» **EXERCISE DIRECTIONS**:
Copy the items from the line with "Task: Point to the label دبیرستان تربیت" up to and including the line with "Action: pos(149,78)", substituting "building icon" for "school icon" and changing nothing else.

···

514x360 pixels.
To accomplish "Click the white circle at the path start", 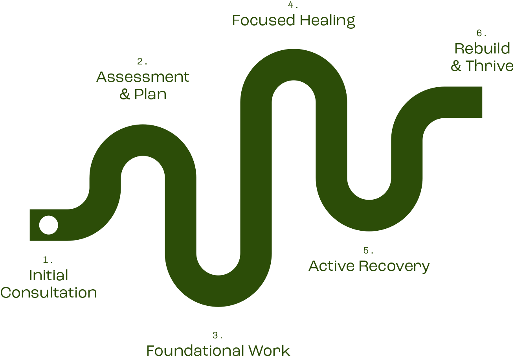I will click(49, 225).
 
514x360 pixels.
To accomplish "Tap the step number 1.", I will click(48, 260).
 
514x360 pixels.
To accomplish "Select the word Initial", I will click(49, 276).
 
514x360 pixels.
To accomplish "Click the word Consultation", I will click(49, 293).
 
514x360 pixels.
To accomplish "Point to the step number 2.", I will click(142, 61).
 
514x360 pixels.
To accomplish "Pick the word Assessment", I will click(143, 77).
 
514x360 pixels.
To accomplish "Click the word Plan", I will click(150, 94).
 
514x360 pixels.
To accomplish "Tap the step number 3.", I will click(217, 336).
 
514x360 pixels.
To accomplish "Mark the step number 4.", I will click(293, 5).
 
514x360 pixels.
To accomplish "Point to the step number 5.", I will click(368, 251).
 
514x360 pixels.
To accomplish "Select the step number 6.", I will click(481, 33).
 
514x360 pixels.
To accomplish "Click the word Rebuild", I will click(482, 49).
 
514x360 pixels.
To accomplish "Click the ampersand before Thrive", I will click(456, 66).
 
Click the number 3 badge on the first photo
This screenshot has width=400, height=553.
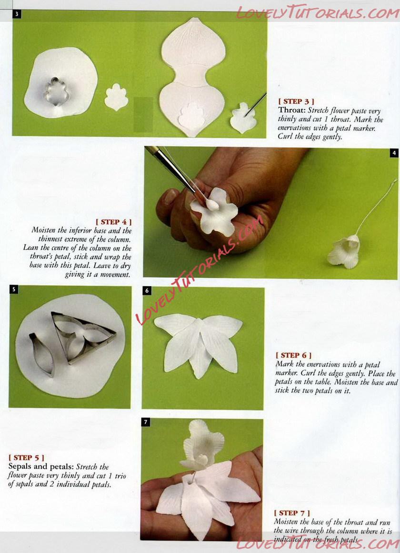click(17, 14)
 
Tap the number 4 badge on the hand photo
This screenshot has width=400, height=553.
click(394, 152)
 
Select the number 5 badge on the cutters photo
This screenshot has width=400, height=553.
click(13, 290)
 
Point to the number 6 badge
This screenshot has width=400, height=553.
click(147, 291)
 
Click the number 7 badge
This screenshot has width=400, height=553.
click(146, 422)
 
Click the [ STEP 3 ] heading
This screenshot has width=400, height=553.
click(296, 101)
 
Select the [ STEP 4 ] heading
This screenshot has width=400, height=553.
click(114, 222)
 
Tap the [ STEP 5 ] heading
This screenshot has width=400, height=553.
click(27, 457)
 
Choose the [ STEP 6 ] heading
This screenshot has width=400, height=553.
click(293, 355)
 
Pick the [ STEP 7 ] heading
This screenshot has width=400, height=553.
click(292, 513)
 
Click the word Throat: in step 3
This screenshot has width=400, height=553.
click(292, 110)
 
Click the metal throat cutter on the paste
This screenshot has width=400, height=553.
click(57, 92)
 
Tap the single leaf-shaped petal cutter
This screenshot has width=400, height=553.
click(42, 354)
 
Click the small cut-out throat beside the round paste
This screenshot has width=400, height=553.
click(116, 97)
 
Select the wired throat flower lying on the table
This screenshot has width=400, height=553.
click(344, 251)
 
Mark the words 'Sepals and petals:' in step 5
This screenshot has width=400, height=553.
click(41, 466)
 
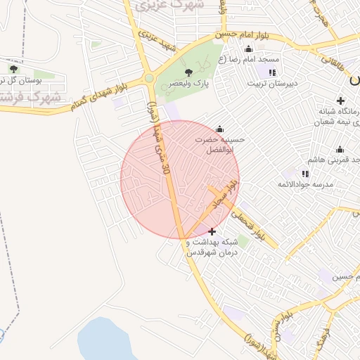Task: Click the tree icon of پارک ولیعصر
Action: pos(188,72)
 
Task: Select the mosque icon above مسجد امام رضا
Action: pos(248,49)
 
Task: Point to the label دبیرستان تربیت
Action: pos(273,83)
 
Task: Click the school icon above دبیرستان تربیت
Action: pos(272,72)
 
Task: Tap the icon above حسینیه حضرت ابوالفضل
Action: pos(220,129)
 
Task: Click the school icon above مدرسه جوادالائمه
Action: pos(305,174)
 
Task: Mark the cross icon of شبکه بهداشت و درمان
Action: pos(212,231)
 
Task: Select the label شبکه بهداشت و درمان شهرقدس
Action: pos(212,247)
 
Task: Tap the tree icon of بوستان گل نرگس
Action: pos(13,69)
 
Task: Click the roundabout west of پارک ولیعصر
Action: pos(149,78)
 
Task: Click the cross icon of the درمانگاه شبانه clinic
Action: pos(341,101)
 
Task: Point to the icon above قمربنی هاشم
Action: pos(340,150)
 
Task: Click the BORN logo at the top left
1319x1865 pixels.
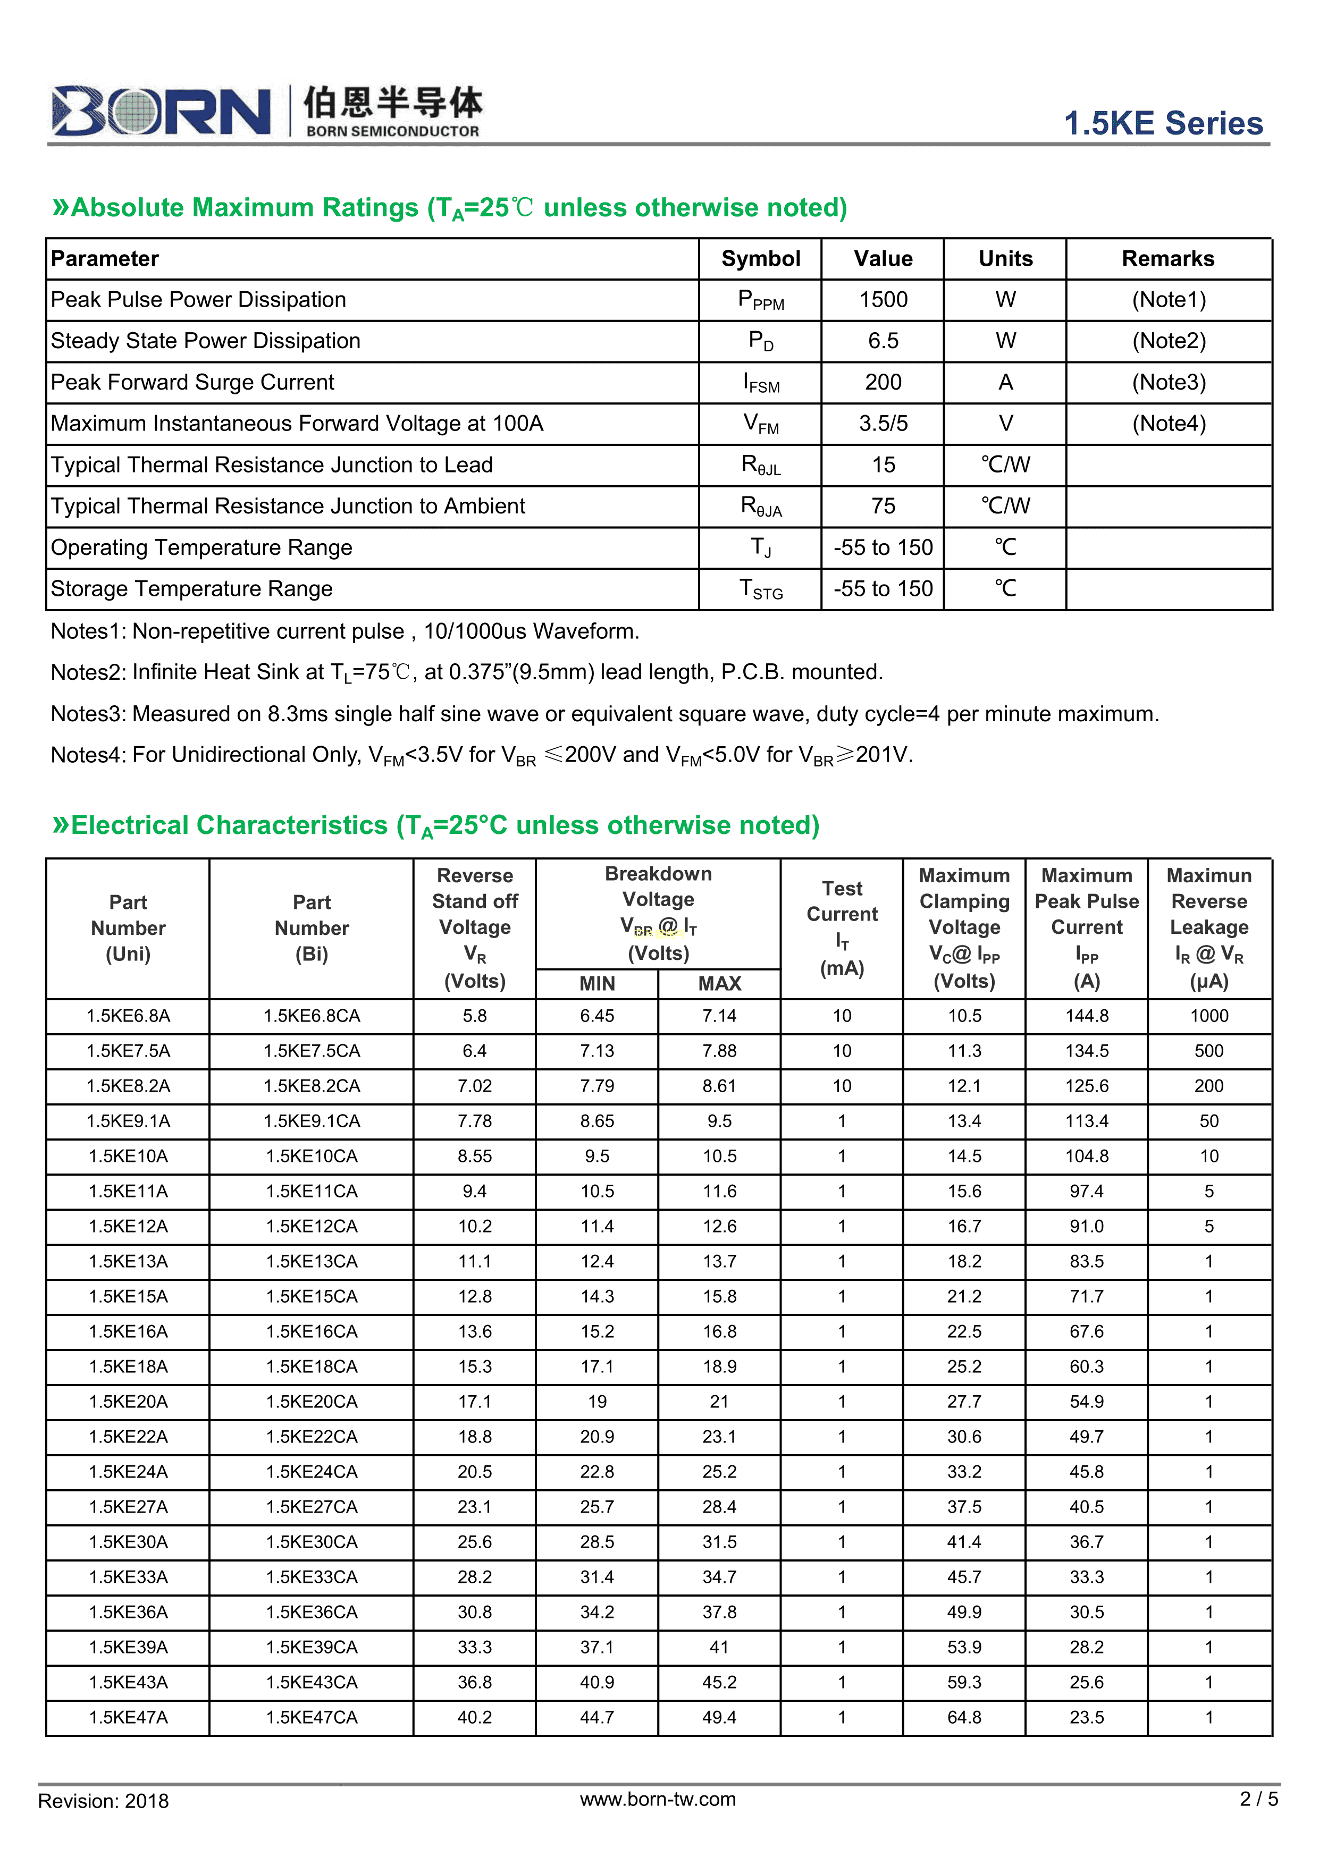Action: [x=161, y=111]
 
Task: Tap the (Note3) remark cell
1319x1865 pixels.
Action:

···

» **THE REPLY**:
Task: Point to the label دبیرستان تربیت
Action: pos(273,83)
 
Task: Click the building icon above دبیرستان تربیت
Action: pos(272,72)
 
Task: Tap the icon above حسینیه حضرت ابوالفضل
Action: pos(220,129)
 
Task: Click the building icon above مدرسه جوادالائمه
Action: pos(305,174)
 
Task: Mark the cross icon of شبکه بهداشت و درمان
Action: pos(212,231)
 
Task: Select the label شبکه بهداشت و درمان شهرقدس
Action: pos(212,247)
 
Task: Tap the tree icon of بوستان گل نرگس
Action: pos(13,69)
 
Task: Click the roundabout west of پارک ولیعصر
Action: pos(149,78)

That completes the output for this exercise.